Barbarossa Brewery "Bier Seminare"

There's not much more that Marisa enjoys doing than looking through deals on Groupon, and fortunately they have Groupon in Germany.  So, when Valentine's Day came around she came across a deal for two to a 4-hour beer brewing seminar not too far from Frankfurt.  I think that that in itself speaks volumes about German culture and their level of romanticism, but it sounded like fun so we went for it.

It took us several months before we were able to agree on a weekend to do it, but we finally had a date in June.  I tried, in vain, to recruit one of our German friends to come along with us because I knew that the beer-brewing workshop would be 100% in German.  Nevertheless we went in thinking that there should be plenty of hands-on participation that it wouldn't matter if we understood every word.

That turned out to not be the case as we found ourselves bombarded with very fast, and very detailed lecturings on the art of brewing for a few hours - all while sitting uncomfortably on beer garden benches.  I knew it was bad when the crowd erupted in laughter a few times in the first ten minutes, and I completely missed the jokes......

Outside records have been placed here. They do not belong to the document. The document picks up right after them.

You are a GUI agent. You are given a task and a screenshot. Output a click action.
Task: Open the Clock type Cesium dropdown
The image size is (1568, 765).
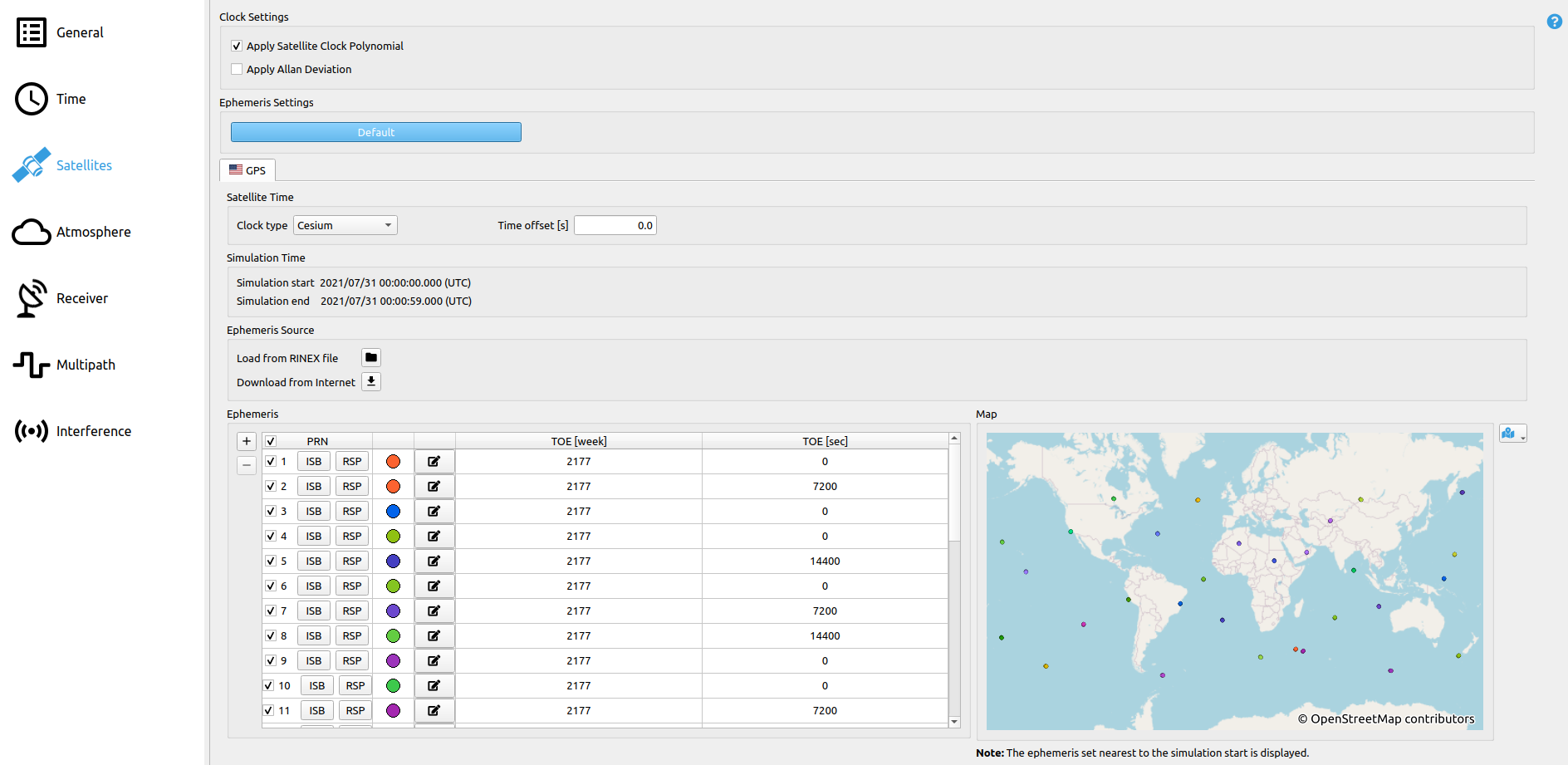(345, 226)
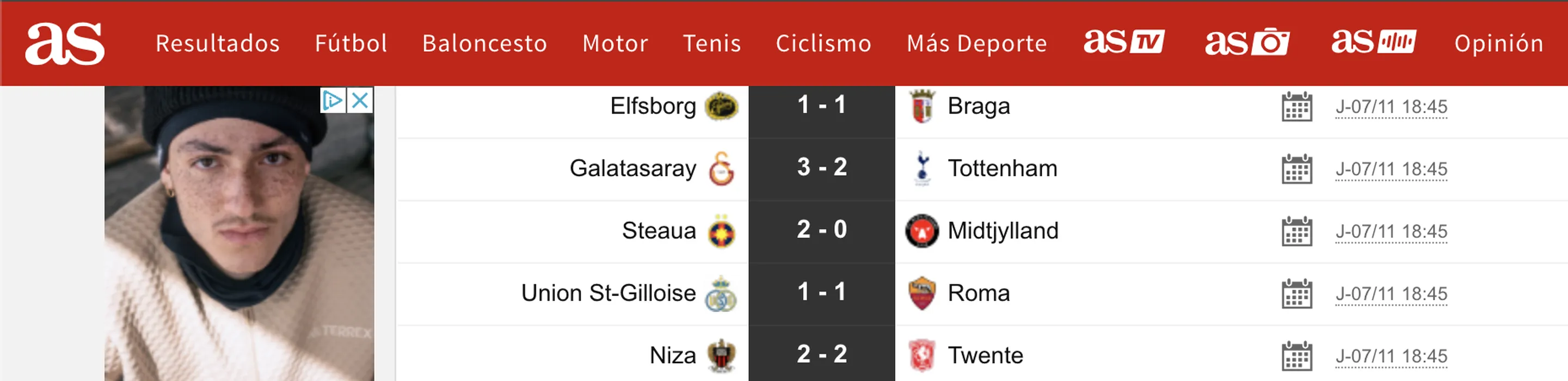
Task: Go to the Opinión section
Action: (x=1499, y=43)
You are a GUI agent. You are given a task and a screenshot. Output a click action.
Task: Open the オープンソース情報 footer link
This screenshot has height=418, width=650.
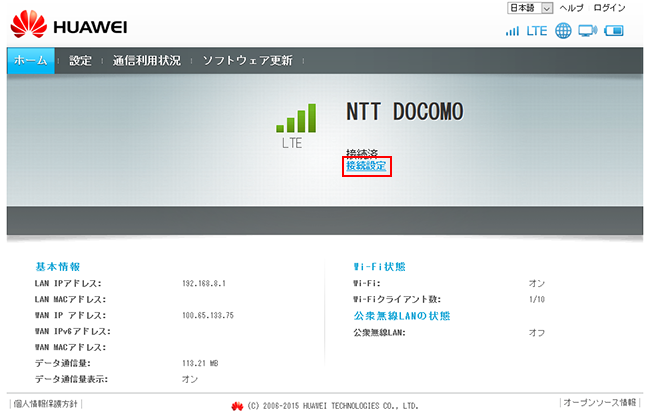(x=600, y=402)
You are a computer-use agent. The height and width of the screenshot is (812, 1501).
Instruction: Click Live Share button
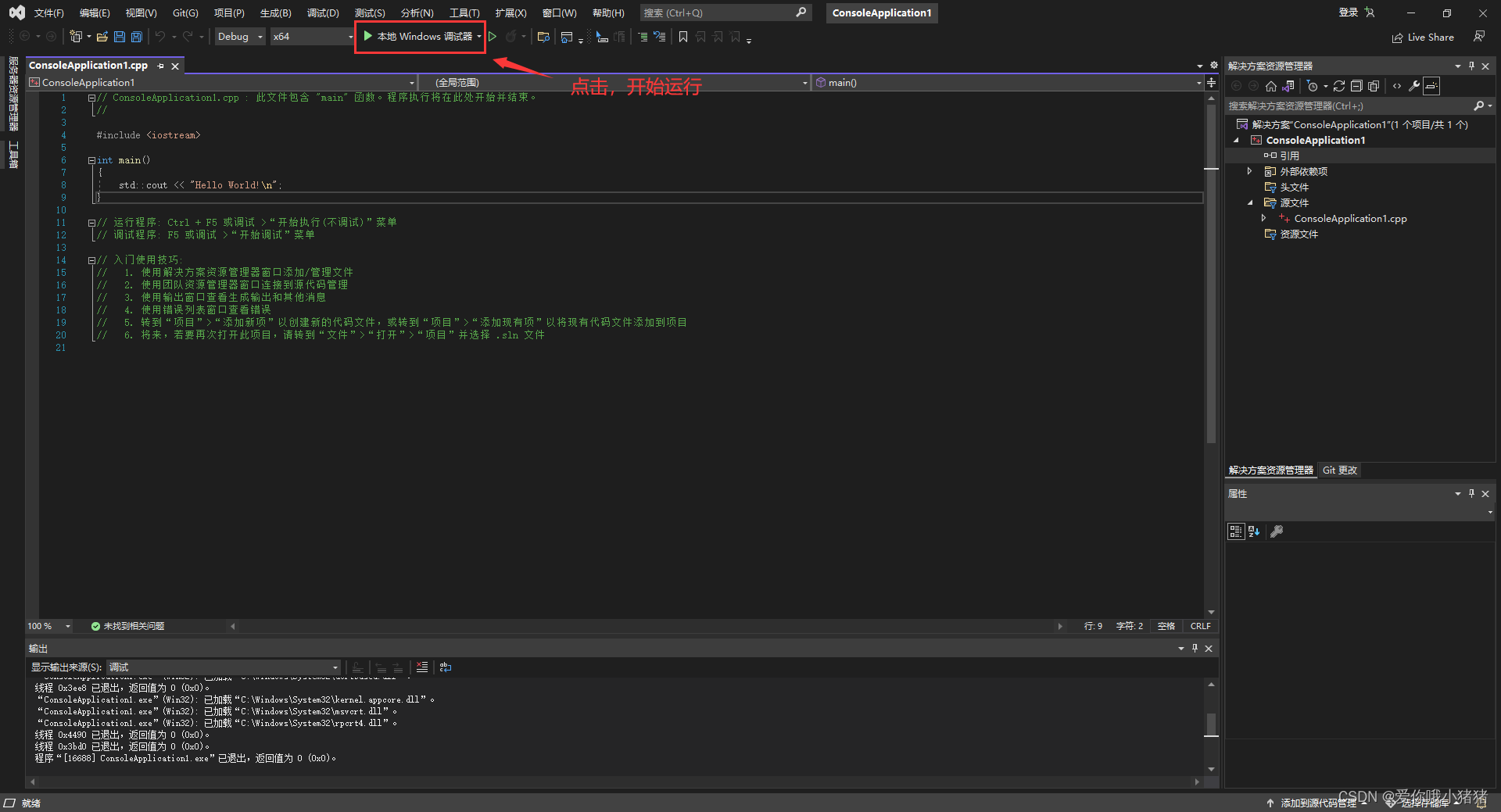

Brauerei Barbarossa in the town of Scholkrippen

It's a small-size brewery with a really nice, authentic atmosphere inside.  They are one of the few breweries that we came across that were so dedicated to sharing their knowledge with home-brewers.

 Our favorite of their beers was the Barbarossa Hell.  They also make seasonal beers such as Bock, Lager, Marzen, and Weizen.

 While only a small percentage of the seminar was hands-on, we were able to capture some of this action, like this guy stirring the barley and water while checking the temperature periodically.

After the mixture was heated and stirred for an hour or so, we dumped it through a strainer to separate out the wort from the malt.

The straining is a slow process since the wort has very fine grains.  We tasted the warm mixture and it was a sweet, grain taste.

After two passes through the strainer, he then tried this technique, pouring the mixture over the back of the spoon.

 After filtering our home-brew batch, we took a gander around the breweries equipment.  They had a few of these large, open fermentation tanks with floating thermometers.  As you can see, the top of this guy was thick like the top of a cappuccino or something.

 Marisa enjoyed a sample of the Barbarossa Hell.

I pretended to enjoy the Barbarossa Red beer - too sour for us.

     I'm glad that we got a chance to learn a little about brewing from a German brewer.  However, I wouldn't recommend this seminar for anyone without excellent German language skills.  Even if you speak fluent German, in the 4-hour seminar it was about 3-hours of lecture and 1-hour of touring the brewery and making a home-brew batch.  Just too much talking and not enough doing.........a reminder for my teaching that students have to be engaged with the subject before learning can take place.